小さな歪みだった。小さすぎて気づかないくらい少しずつ、彼らの気持ちはすれ違う。
「ああ。……すまない、花織。変なことを言って」
「ううん、何かあったら相談して?私はマネージャーだし、……それに一郎太くんの彼女だから。私が一郎太くんの力になりたい」
そう言って屈託なく笑ってくれる花織が愛おしい。風丸は花織の背をキャラバンに押し付け、彼女の黒い瞳を覗きこんだ。彼女が自分をこれほどまでに心配してくれることが嬉しい。だがきっと、優しい彼女のことだから他のチームメイトのことでもきっと同じくらいの心配をするのだろう。そう思うと彼の中では黒く粘っこい感情が増幅するようだった。無性に花織のすべてを支配したいような気分になって今度は彼が、花織の頬を両手で包む。
「……花織」
唇から言葉が紡がれるのとその行為はほぼ同時であった。花織はどきりと、ときめきとも恐怖ともつかない心臓の拍動を感じながらも、彼を受け入れる。一瞬彼の瞳が以前、見たものと同じように加虐的に色づいたような気がした。だが彼の思うがまま蹂躙され、そんな考えは酸素と共にどこかへ追いやられる。いつもであればこれほど花織が追いつめられるような口づけはしないだろうに。
「……ん」
彼女の膝が今にも頽れそうにがくがくと震えた。花織は彼のジャージの胸元を強く握り、何とか自分がその場にしゃがみ込まないように彼に縋る。花織がもはや立っていられそうにないことに気が付いたのか、風丸は花織の両足の間に自分の右足の膝を割り入れ、唇を離す。
「花織」
うっすらと目に涙を溜めて自分を見つめる瞳が、自分の所作で息を荒げる姿が妙に扇情的だった。今彼女の思考を統べるのは自分で、彼女の瞳に自分以外が映っていないのだと思うと満たされるような気持ちになった。
「花織……」
求めるように花織の名を呼び、再び唇を寄せる。花織はされるがままだった。この妙な空気に、ふたりは完全に自分たちがどこにいるのか、現在どういう状況だったのかということを失念していた。

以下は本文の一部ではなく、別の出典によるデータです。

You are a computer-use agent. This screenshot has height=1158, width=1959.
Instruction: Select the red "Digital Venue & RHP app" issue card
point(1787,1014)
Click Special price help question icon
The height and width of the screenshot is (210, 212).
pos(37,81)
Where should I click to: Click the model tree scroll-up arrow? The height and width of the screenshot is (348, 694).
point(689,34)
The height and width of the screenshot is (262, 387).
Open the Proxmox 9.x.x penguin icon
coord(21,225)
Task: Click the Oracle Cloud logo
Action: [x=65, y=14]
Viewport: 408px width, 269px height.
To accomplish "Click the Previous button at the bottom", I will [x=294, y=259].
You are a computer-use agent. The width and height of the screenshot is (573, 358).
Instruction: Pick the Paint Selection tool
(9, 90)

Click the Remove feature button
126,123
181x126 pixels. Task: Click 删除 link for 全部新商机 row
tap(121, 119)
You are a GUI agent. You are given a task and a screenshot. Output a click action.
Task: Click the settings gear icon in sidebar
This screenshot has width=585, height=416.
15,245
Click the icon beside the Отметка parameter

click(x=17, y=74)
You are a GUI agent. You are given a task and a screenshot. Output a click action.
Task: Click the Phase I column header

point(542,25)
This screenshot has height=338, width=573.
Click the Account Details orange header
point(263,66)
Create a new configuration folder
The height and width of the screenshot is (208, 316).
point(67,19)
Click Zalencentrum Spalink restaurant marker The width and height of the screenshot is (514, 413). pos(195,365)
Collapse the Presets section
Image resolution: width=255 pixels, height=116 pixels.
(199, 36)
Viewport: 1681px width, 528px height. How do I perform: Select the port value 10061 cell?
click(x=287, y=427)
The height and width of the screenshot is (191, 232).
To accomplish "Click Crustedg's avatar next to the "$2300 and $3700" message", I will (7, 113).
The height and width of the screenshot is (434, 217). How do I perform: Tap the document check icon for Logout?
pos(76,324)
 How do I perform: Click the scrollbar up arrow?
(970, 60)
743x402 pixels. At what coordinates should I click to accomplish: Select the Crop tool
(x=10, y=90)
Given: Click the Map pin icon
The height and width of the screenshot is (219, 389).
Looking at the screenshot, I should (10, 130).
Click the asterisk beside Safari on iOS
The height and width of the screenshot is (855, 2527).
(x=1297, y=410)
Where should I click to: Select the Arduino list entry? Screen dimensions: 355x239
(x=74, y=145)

「おっ、いたいた! 風丸、花織ちゃんが探してたぞ……って」
遠目に風丸の青い髪が見えたのだろう。花織が先ほど風丸を探していた時に声を掛けた土門と一之瀬が、キャラバンの陰を覗き込んで表情を固まらせた。またか外で、人目に付くであろう場所でこんな熱烈な行為をしているとは思わなかった。恐らくキャラバンに背を押し付けられた花織の姿は彼らからは見えなかったのだ。
一之瀬と土門の登場にふたりは慌てて口づけは止めたものの、風丸は力の抜けた花織を支えていなければならなかったから、抱き合ったまま離れることはできなかった。そんなふたりを見て苦笑いをしながら一之瀬が頭を掻く。
「あー……、御取込み中にお邪魔してごめん」
「……っ」
花織が恥ずかしさに顔を真っ赤にして風丸の胸に顔を埋める。一之瀬と土門は何とも言えない表情をして沈黙が気まずかったためか、ふたりに言葉を掛けた。彼らも思いにもよらない出来事に困惑しているようだ。
「相変わらずお熱いのはいいけど……、もうちょい人目を気にしてくれな?」
「とにかく花織、風丸が見つかったのならよかったよ。俺たちはもうそろそろ帰るから。……ごゆっくり?」
そう言って彼らはそそくさと帰って行った。残されたふたりはまだそこから動くことができなかった。花織は恥ずかしさに風丸の胸から顔を上げることができなかったし、風丸は妙な感覚が彼の中にこみ上げるのを感じていた。
花織は自分のものであると知らしめられた優越感。花織と距離の近い彼らに今の一連を見られてしまったことに気恥ずかしさも勿論あるが、今はそれが勝っていた。
スピードも花織も自分の手中に収めていたいと思った。たとえどんな手を使ったとしても。